1 The Children's Hospital, Denver, Colorado; 2 University of Colorado, Denver, Colorado; 3 University of North Carolina, Department of Biostatistics, Chapel Hill, North Carolina; 4 Inspire Pharmaceuticals, Inc., Durham, North Carolina; 5 Cystic Fibrosis Therapeutics Development Network, Seattle, Washington; 6 Cincinnati Children's Hospital, Cincinnati, Ohio; and 7 University of Cincinnati, College of Medicine, Cincinnati, Ohio

Correspondence and requests for reprints should be addressed to Robin Deterding, M.D., The Children's Hospital, 1056 East 19th Avenue, B395, Denver, CO 80218. E-mail: deterding.robin{at}tchden.org

Rationale: Denufosol tetrasodium is a selective P2Y2 agonist that enhances mucosal hydration and mucus clearance by activating Cl secretion and inhibiting epithelial Na+ transport through a non–cystic fibrosis transmembrane conductance regulator mechanism in the lung.

Objectives: To examine the safety and efficacy of 28 days of treatment with denufosol compared with placebo in patients with mild cystic fibrosis.

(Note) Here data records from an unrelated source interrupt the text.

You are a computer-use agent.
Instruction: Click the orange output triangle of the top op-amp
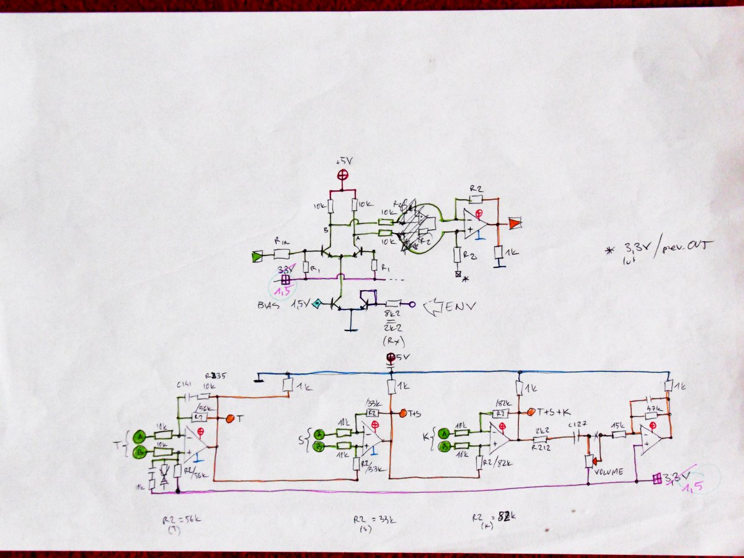tap(514, 223)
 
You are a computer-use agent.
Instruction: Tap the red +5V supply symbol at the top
tap(342, 175)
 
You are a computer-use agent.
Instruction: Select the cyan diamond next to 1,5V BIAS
tap(317, 303)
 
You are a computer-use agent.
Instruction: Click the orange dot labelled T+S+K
tap(531, 412)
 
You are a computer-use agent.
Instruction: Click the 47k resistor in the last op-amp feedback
tap(651, 415)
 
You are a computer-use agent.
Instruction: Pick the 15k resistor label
tap(618, 426)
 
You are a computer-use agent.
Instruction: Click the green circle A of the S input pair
tap(320, 433)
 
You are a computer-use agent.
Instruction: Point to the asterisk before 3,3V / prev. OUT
tap(610, 250)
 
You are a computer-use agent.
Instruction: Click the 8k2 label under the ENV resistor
tap(391, 316)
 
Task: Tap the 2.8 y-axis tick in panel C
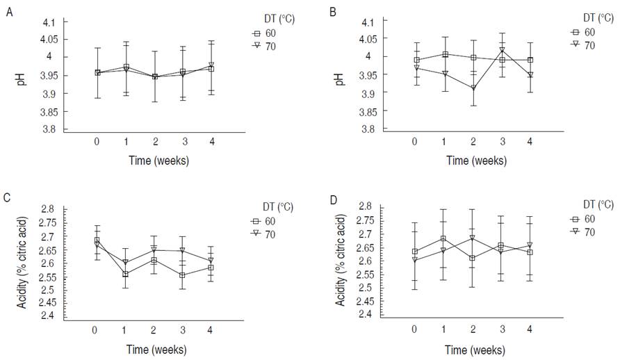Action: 47,209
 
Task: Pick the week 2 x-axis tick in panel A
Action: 155,140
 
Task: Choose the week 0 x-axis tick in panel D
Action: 415,327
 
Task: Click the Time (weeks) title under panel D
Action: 475,348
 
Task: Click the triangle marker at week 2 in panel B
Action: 473,88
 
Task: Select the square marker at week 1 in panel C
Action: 126,274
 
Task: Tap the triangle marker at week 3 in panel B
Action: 502,50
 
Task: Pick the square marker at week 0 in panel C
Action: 97,240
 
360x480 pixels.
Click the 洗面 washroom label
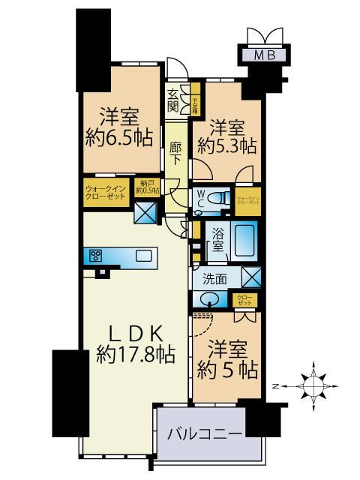[215, 279]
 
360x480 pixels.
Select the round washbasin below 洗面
[211, 299]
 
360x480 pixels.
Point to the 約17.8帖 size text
[136, 354]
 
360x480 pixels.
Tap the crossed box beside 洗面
[251, 278]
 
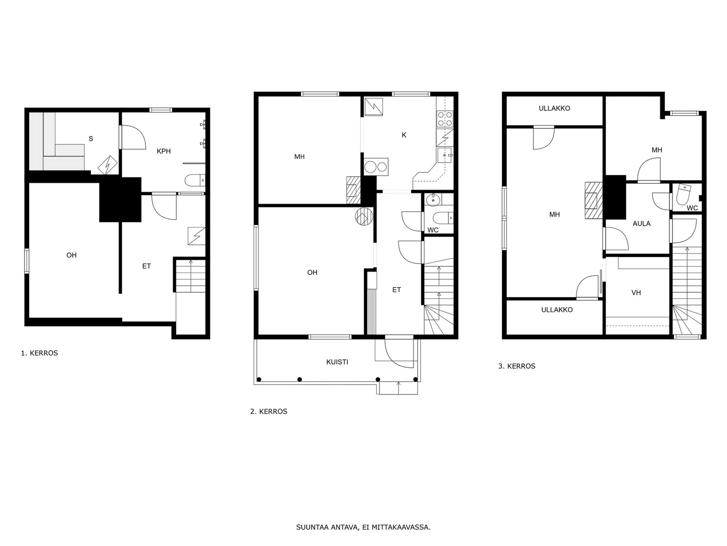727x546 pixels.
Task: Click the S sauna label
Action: pos(91,139)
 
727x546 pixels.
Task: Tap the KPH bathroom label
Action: pos(164,151)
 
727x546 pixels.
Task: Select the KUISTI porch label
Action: pos(337,362)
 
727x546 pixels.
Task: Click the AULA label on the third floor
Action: pos(642,223)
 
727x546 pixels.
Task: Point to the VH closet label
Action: pos(636,293)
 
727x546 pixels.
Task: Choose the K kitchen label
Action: pos(404,135)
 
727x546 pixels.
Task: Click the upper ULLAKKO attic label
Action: pos(554,108)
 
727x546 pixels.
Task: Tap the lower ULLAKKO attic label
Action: pos(557,310)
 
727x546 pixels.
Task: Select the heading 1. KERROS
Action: pos(40,353)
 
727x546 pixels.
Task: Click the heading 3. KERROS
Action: pos(517,366)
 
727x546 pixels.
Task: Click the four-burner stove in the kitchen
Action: pos(445,119)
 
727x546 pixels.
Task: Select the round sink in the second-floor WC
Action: pos(432,200)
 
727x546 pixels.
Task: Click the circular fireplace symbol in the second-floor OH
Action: pos(364,217)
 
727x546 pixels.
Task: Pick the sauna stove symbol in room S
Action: pos(108,165)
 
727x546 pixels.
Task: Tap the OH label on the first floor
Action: pos(71,255)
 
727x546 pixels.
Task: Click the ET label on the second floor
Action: pos(397,290)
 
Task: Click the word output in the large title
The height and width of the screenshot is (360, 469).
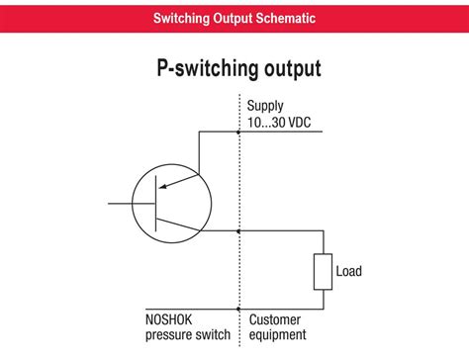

Methods: The study was a randomized, double-blind, multi-center, 28-day, phase 2 clinical trial of denufosol tetrasodium inhalation solution (20, 40, or 60 mg) versus placebo (normal saline). Patients with screening FEV1 >= 75% of predicted normal value and not treated with inhaled antibiotics for the past 30 days were randomized to receive one of three doses of denufosol or placebo administered three times daily.

Measurements and Main Results: Eighty-nine patients were randomized and received the study drug, 94% completed the study, and 98% were compliant with dosing. All treatments were generally well tolerated, with no dose–response trends observed with respect to safety parameters. The most common adverse event was cough (52% of placebo patients and 47% of denufosol patients). Five patients discontinued early due to adverse events, two on placebo and three on denufosol. Denufosol patients (pooling active doses) had significantly higher changes from baseline in FEV1 (P = 0.006), FEF25%-75% (P = 0.008), FVC (P = 0.022), and FEV1/FVC (P = 0.047) than placebo patients at the end of the study.

Conclusions: Denufosol administered three times daily for 28 days appeared to be safe and well tolerated in this population with mild cystic fibrosis and provided preliminary evidence of potential benefit in lung function.

Key Words: clinical trial • lung function • adverse event


AT A GLANCE COMMENTARY

Scientific Knowledge on the Subject
P2Y2 agonists are potentially useful drugs for CF in terms of activating an alternate chloride ion channel, inhibiting sodium absorption, and enhancing airway clearance.

What This Study Adds to the Field
In this phase 2 study, denufosol significantly improved lung function in patients with mild cystic fibrosis lung disease.